A morte de Deus não nos leva apenas a uma crise narrativa, em que o mito transcendental perde seu protagonismo, ela nos apresenta também uma violenta crise de valores. Se não há mais deuses, quem nos indicará a diferença entre o bem o mal? De um lado, a possibilidade de reescrever a história, de criar valores que afirmem todo o potencial humano. Mas o risco aqui é iminente: o aparecimento do niilismo como ausência de valores e de sentido, o reino do absurdo. A história do século XX nos fornece um trágico panorama de onde esta ausência de valores pode nos levar: campos de concentração, gulags, bombas atômicas; já no seculo XXI, nos perguntamos se encontraremos a auto-aniquilação através de uma catástrofe climática ou bélica.
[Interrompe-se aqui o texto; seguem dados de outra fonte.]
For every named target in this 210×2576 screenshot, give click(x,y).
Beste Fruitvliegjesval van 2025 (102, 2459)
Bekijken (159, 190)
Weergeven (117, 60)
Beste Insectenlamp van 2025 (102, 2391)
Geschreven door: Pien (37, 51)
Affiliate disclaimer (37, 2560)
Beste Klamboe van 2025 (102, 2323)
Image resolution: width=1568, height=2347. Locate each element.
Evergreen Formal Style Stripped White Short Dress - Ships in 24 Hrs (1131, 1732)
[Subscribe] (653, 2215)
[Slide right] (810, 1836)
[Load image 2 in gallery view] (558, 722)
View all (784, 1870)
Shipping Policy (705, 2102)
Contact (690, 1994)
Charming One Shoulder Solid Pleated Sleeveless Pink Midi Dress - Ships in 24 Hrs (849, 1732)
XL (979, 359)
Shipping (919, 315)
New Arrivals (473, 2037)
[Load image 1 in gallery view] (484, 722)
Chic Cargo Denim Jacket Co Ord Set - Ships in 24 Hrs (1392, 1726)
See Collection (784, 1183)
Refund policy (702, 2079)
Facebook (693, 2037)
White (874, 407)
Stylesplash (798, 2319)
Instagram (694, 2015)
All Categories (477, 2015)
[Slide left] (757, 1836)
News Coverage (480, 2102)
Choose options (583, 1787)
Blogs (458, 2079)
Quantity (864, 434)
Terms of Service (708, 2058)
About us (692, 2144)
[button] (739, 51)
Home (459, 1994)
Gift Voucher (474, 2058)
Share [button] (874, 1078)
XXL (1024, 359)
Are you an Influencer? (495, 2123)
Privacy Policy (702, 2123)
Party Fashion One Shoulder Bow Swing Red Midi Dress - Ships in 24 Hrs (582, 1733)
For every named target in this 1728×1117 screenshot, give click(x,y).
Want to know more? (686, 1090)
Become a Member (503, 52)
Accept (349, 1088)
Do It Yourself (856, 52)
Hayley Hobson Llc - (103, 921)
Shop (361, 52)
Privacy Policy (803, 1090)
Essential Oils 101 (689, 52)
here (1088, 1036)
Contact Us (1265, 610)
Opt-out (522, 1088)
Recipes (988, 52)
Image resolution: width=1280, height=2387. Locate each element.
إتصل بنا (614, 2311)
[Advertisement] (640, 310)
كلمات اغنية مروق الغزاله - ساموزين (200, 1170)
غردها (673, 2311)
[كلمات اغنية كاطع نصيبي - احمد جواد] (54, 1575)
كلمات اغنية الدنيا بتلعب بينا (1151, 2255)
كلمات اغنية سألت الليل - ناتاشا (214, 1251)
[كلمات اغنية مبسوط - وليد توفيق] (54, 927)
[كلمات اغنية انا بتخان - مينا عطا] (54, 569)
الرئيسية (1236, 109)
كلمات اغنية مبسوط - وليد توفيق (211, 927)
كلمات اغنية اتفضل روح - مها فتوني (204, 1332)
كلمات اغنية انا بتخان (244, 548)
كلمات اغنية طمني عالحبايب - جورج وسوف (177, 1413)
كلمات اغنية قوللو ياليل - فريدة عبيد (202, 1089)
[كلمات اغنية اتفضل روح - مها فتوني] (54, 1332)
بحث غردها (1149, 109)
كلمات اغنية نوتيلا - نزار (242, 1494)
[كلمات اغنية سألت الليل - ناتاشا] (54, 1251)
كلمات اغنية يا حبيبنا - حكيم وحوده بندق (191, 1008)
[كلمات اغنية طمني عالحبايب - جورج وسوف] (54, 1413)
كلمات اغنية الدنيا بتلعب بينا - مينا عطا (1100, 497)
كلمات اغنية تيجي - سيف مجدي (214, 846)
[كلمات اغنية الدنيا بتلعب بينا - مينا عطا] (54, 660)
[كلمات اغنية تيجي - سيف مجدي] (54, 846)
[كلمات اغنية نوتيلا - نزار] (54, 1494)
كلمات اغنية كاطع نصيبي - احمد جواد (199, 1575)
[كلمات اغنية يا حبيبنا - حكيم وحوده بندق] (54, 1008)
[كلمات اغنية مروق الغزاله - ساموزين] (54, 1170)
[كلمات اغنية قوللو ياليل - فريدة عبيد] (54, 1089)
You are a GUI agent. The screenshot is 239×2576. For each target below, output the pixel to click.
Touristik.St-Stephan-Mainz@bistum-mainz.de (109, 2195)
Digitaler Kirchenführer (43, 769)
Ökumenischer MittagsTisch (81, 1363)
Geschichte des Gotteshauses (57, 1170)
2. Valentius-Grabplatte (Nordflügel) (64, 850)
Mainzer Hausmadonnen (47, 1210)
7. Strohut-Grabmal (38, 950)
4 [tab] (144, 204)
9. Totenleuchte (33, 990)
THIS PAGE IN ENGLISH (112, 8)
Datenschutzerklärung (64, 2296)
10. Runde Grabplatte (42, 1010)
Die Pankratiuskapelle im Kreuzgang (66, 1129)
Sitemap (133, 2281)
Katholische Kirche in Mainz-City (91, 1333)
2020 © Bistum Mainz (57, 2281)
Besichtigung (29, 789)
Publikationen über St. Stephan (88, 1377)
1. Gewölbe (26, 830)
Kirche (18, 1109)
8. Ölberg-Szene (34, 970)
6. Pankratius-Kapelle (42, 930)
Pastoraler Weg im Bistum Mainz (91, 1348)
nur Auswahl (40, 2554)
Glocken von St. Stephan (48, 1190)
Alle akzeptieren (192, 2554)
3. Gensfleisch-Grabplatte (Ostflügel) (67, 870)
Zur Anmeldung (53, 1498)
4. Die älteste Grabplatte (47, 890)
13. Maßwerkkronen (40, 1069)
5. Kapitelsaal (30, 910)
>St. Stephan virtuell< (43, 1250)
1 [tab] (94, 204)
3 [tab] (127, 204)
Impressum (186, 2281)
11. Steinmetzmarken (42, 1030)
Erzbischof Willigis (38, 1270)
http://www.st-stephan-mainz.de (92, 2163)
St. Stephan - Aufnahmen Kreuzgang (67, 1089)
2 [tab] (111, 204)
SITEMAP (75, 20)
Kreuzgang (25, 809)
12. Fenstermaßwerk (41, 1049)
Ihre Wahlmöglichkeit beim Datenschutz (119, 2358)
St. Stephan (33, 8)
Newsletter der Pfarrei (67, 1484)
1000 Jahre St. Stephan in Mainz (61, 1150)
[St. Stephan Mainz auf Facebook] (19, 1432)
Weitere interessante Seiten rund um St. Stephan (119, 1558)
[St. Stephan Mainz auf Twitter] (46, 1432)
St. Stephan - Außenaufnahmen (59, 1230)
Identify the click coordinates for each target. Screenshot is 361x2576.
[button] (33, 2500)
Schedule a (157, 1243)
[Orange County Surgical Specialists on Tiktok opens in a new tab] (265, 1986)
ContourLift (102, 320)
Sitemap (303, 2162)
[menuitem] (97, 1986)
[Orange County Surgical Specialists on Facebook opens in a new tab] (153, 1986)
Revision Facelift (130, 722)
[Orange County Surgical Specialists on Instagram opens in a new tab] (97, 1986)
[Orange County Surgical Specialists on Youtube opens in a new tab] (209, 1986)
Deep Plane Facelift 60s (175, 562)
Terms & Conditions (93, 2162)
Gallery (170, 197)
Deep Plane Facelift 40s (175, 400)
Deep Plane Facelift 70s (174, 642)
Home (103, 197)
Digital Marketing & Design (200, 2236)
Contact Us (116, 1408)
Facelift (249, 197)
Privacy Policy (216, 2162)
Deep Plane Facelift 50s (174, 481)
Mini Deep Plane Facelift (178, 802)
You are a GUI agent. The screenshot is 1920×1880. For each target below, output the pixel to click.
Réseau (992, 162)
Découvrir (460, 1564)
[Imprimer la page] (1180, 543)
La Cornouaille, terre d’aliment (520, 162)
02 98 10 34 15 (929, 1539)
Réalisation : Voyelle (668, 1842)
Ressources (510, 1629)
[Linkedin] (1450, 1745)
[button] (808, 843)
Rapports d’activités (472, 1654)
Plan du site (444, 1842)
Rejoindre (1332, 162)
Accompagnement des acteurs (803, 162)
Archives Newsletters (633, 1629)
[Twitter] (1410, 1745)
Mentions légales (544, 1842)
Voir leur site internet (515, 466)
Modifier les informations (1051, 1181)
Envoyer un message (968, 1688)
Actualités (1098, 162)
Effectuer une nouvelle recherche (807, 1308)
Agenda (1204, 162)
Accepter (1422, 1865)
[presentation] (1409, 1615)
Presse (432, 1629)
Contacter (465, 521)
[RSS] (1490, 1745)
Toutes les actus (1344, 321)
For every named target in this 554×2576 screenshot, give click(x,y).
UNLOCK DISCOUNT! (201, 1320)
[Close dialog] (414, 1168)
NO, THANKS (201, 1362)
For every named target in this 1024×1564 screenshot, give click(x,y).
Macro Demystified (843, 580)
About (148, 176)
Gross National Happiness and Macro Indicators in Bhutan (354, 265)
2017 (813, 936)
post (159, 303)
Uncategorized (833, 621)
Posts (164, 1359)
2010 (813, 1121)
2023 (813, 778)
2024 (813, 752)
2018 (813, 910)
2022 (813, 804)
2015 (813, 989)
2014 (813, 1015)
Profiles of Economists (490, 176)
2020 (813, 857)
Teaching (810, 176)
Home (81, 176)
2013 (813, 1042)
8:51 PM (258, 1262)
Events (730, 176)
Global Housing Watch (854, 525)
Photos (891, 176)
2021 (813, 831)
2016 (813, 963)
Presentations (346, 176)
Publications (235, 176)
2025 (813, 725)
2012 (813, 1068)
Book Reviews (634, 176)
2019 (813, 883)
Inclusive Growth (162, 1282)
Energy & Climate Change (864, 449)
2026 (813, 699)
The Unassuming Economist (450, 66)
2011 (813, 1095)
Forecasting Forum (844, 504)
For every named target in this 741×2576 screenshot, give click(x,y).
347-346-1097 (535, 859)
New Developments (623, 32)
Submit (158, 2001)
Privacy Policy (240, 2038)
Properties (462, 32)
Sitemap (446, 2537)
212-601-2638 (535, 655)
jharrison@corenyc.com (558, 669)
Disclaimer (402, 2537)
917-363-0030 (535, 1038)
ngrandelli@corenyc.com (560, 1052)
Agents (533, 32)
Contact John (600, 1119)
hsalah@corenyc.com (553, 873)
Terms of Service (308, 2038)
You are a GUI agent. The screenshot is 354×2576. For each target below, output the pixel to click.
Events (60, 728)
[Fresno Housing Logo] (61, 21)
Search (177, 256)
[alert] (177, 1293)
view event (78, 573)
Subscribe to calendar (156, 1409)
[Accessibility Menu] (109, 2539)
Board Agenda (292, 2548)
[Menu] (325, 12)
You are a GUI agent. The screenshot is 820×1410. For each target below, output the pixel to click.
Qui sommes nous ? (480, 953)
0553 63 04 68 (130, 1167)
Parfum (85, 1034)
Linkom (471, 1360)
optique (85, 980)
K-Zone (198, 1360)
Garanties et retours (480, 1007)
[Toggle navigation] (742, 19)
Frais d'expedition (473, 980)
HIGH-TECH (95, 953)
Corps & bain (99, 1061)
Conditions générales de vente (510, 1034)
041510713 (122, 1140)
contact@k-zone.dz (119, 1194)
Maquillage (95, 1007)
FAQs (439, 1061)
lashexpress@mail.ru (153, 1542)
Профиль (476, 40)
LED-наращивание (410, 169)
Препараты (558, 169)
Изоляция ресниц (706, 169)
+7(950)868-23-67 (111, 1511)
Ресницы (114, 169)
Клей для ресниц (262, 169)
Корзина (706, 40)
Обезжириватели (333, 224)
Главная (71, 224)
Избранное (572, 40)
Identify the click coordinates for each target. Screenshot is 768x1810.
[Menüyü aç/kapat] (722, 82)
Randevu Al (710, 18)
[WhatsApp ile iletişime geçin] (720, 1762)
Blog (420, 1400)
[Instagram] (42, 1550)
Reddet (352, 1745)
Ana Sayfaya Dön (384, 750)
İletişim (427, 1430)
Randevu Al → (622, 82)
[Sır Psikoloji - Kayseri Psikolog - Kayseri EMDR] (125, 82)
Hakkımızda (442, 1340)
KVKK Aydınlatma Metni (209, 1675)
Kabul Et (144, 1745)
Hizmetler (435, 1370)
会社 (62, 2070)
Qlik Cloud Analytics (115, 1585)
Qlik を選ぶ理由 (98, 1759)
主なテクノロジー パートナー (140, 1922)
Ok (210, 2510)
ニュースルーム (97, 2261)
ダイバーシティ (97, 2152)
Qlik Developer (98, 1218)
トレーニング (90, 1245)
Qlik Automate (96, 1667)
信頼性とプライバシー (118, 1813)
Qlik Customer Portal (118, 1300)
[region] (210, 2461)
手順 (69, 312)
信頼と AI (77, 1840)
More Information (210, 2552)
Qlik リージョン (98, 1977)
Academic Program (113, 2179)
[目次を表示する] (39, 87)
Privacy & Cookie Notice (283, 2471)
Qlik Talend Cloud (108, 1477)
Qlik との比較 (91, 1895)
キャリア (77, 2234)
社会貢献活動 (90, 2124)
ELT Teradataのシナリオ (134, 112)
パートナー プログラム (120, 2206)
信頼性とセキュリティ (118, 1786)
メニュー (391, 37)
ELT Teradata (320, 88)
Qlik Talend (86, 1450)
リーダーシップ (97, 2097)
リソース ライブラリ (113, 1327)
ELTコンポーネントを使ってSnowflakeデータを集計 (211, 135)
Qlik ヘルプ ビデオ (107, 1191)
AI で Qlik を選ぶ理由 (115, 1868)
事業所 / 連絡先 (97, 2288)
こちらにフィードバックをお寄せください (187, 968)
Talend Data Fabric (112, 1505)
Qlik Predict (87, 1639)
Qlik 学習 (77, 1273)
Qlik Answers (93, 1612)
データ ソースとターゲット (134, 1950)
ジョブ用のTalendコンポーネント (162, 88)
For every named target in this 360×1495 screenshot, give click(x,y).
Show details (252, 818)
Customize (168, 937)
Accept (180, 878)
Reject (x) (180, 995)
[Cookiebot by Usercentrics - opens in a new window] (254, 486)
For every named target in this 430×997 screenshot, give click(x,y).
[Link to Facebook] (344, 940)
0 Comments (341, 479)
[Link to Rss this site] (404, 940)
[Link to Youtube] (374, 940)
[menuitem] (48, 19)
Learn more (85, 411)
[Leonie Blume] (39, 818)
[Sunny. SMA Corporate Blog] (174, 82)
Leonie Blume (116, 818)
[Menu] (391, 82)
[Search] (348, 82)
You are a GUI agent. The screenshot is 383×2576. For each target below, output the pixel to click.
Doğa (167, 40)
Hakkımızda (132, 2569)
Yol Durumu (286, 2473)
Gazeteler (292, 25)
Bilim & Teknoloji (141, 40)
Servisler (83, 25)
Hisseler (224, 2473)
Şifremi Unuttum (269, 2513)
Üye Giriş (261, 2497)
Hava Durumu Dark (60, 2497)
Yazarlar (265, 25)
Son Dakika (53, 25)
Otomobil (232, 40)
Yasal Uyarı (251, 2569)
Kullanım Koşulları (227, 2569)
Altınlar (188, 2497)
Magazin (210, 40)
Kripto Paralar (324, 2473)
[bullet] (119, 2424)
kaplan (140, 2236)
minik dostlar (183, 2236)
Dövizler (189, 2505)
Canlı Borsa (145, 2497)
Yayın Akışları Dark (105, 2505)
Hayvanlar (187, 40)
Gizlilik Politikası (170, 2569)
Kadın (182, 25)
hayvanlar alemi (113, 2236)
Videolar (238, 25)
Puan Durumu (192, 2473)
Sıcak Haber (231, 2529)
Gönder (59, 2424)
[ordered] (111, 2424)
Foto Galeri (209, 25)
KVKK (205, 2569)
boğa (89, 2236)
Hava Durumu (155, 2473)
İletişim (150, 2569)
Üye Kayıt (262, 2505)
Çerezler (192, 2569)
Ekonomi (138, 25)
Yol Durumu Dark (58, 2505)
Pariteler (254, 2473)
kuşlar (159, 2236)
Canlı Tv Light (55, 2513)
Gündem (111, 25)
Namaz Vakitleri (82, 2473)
A partir de uma analogia com o mito grego de Sísifo, Albert Camus considera a condição humana como condenação a uma vida absurda:

“Os deuses tinham condenado Sísifo a empurrar sem descanso um rochedo até ao cume de uma montanha, de onde ela caía de novo, em consequência do seu peso. Tinham pensado, com alguma razão, que não há castigo mais terrível do que o trabalho inútil e sem esperança”.

A vida, quando vista como jornada inútil e sem sentido, nos leva a um desfecho trágico: a morte ou o suicídio. É esta perspectiva que encontramos em “O estrangeiro” de Camus: um homem guiado por circunstâncias casuais, unicamente pelo prazer ou desprazer dos sentidos, desprovido de qualquer valor. Matar ou morrer se torna uma questão irrelevante. Camus não foi o único a explorar as facetas de uma vida sem sentido: Em Kafka, o absurdo permeia as relações familiares (Metamorfose), as leis e os tribunais (O processo) e as penitenciárias (Na Colônia Penal). Em Beckett (Esperando Godot), o absurdo está na inútil espera por alguém que nunca chega. Com George Orwell (1984), o absurdo totalitário é capaz de desfigurar os eventos históricos, a linguagem e a matemática: 2+2=5. A particularidade em Camus foi de ter-nos deixado dois belos ensaios onde ele desenvolve uma filosofia crítica de sua obra literária, em “O Mito de Sísifo” e “O homem revoltado”.

Se a saída existêncialista em Sartre é de responsabilizarmo-nos pela criação de nossos próprios valores, em Camus encontramos um principio primordial como resposta ao absurdo: a revolta. Resta então revoltarmo-nos contra nossa condenação, criando significado através de uma arte que reflete e combate a absurda condição da existência. Esta revolta implica na rejeição do esvaziamento de todos os valores. Se o niilismo contemporâneo encontra espaço na desfiguração da condição pós-moderna, onde a ausência de valores passa a ser preenchida pela cínica casualidade dos mercados, a revolta como valor último nos leva a afirmar princípios que nos são tão caros: a conjunção entre liberdade e justiça.

Nota: Sobre Camus, Michel Onfray nos diz: “Ele criticou fortemente o capitalismo, o liberalismo, o mercado como produtor das leis, a desumanização de toda política que, de esquerda ou de direita, não continha a preocupação conjunta da justiça e da liberdade. A justiça sem a liberdade, é a ditadura; a liberdade sem a justiça, é a lei do mais forte: ele queria a liberdade e a justiça”.